One of the challenges of vaccine testing is that clinical trials often do not adequately address potential women’s health concerns, as Salon previously reported.

“Anytime you’re including women in a clinical trial or study design, it needs to be part of the thinking,” Catherine Schubert, president and CEO of the Society for Women’s Health Research, previously told Salon. Standard questions are more along the lines of, ‘If you are a person of reproductive age, are you on birth control?’ or ‘Could you be pregnant?'”

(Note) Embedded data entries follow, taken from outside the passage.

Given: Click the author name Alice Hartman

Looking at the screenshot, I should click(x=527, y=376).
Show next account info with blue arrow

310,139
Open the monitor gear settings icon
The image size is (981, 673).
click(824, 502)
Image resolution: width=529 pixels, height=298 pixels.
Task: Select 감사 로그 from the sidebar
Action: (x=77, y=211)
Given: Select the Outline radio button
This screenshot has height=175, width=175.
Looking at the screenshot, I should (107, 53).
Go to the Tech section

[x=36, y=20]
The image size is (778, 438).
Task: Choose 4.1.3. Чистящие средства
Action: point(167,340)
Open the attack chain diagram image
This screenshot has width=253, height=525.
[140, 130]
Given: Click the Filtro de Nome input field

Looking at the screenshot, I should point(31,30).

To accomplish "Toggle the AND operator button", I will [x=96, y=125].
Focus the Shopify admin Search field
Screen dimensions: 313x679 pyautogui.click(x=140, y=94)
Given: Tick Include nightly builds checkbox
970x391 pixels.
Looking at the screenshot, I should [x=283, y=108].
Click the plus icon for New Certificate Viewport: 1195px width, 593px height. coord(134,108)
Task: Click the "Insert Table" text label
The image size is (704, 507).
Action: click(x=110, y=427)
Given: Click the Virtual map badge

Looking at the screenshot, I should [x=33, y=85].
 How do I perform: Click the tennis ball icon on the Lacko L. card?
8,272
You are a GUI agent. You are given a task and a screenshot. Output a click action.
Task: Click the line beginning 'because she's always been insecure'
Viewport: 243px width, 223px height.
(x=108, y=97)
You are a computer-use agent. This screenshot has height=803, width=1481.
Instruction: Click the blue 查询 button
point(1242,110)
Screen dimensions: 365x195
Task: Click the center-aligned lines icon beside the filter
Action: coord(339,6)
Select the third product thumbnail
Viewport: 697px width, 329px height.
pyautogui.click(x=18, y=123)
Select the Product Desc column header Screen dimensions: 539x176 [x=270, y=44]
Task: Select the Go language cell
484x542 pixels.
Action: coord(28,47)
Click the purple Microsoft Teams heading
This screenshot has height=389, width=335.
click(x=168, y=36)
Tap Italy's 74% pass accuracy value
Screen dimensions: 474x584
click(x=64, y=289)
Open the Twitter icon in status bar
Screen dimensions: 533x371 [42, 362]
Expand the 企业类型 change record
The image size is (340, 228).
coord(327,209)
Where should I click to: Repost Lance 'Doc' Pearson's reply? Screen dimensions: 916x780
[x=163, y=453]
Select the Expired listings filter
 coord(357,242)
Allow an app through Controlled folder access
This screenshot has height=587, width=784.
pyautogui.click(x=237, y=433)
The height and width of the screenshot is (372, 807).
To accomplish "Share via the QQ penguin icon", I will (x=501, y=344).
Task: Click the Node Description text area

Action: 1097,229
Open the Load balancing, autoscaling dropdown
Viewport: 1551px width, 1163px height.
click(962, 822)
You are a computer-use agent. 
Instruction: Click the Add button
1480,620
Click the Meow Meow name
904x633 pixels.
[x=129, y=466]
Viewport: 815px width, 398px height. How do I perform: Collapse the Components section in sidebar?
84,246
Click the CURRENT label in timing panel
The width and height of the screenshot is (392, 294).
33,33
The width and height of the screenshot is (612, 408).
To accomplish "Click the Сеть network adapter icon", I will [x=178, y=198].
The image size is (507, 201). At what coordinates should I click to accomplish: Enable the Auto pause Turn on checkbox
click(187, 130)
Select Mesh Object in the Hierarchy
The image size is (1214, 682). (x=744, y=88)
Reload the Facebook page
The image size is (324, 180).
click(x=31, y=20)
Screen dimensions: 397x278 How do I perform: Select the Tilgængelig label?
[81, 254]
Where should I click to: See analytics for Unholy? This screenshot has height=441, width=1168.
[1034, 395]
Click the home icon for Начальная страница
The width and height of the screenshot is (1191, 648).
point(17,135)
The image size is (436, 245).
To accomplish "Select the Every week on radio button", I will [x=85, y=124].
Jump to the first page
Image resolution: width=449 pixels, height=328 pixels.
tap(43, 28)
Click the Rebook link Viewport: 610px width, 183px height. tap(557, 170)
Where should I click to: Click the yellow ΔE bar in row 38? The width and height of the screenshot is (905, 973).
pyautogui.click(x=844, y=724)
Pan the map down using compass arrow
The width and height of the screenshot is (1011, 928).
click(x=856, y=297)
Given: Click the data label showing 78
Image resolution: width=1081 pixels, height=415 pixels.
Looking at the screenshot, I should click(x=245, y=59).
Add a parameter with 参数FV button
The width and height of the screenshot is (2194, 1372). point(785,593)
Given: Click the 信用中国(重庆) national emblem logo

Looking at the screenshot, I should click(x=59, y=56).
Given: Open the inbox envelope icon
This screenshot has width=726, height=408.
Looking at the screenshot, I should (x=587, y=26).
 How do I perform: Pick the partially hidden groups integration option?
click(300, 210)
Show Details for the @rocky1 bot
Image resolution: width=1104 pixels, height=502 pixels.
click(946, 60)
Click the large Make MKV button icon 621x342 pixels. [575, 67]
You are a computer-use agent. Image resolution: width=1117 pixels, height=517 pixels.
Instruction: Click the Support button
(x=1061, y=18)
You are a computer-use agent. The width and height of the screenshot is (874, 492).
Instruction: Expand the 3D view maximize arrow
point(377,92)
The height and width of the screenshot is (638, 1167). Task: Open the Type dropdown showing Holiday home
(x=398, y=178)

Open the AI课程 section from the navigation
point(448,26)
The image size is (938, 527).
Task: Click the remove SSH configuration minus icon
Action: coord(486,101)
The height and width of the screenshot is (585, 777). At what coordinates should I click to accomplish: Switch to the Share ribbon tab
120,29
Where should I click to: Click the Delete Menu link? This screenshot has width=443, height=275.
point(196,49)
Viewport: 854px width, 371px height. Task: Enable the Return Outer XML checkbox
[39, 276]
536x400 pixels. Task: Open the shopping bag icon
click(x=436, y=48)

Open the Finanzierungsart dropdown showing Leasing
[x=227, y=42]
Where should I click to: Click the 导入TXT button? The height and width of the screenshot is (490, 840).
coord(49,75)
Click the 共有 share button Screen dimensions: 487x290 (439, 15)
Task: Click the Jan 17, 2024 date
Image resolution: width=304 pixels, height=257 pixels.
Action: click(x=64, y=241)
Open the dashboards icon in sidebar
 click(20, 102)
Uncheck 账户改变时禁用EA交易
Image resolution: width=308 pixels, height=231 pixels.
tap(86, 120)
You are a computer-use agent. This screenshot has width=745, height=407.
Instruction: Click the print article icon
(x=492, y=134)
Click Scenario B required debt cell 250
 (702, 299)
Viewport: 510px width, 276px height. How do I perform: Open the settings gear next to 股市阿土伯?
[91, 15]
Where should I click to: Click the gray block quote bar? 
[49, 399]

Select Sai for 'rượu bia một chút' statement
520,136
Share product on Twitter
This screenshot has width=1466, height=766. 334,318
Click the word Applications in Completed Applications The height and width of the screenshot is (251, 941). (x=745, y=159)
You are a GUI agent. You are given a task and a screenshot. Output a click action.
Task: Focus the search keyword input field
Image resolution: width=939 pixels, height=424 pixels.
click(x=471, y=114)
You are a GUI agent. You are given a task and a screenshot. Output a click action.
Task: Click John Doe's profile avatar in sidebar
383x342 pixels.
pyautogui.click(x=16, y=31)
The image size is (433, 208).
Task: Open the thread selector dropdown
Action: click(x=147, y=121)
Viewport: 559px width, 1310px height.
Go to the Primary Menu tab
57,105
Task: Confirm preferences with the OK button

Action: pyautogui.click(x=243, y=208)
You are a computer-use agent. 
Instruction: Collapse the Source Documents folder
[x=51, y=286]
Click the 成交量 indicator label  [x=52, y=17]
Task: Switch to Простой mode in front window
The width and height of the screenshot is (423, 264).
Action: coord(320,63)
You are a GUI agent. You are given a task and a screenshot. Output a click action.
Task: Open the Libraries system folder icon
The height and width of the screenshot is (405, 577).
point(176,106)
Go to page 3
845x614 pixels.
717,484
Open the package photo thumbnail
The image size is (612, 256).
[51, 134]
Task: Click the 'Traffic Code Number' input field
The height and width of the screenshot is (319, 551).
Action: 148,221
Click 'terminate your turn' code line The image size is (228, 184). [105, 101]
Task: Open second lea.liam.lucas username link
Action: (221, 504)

Because vaccines cause a temporary inflammatory effect in cells near the injection to induce an immune response, side effects usually include redness and tenderness in the area when you are given a shot. You may also experience pain and stiffness around your muscles, as well as discomfort and swelling around nearby lymph nodes. Sometimes a patient will also experience a fever as their body reacts to the shot. However, the most serious side effects — such as an allergic reaction or Guillain-Barré syndrome, nerve damage due to inflammation — are much more rare.

Heather Lipkind, associate professor of obstetrics, gynecology, and reproductive sciences at Yale School of Medicine and lead author of the study, said in a statement, “Vaccination against COVID-19 is critical to preventing severe disease in pregnant people. Is.” “With rising rates of COVID-19 in our community, we are encouraging pregnant people to get vaccinated.”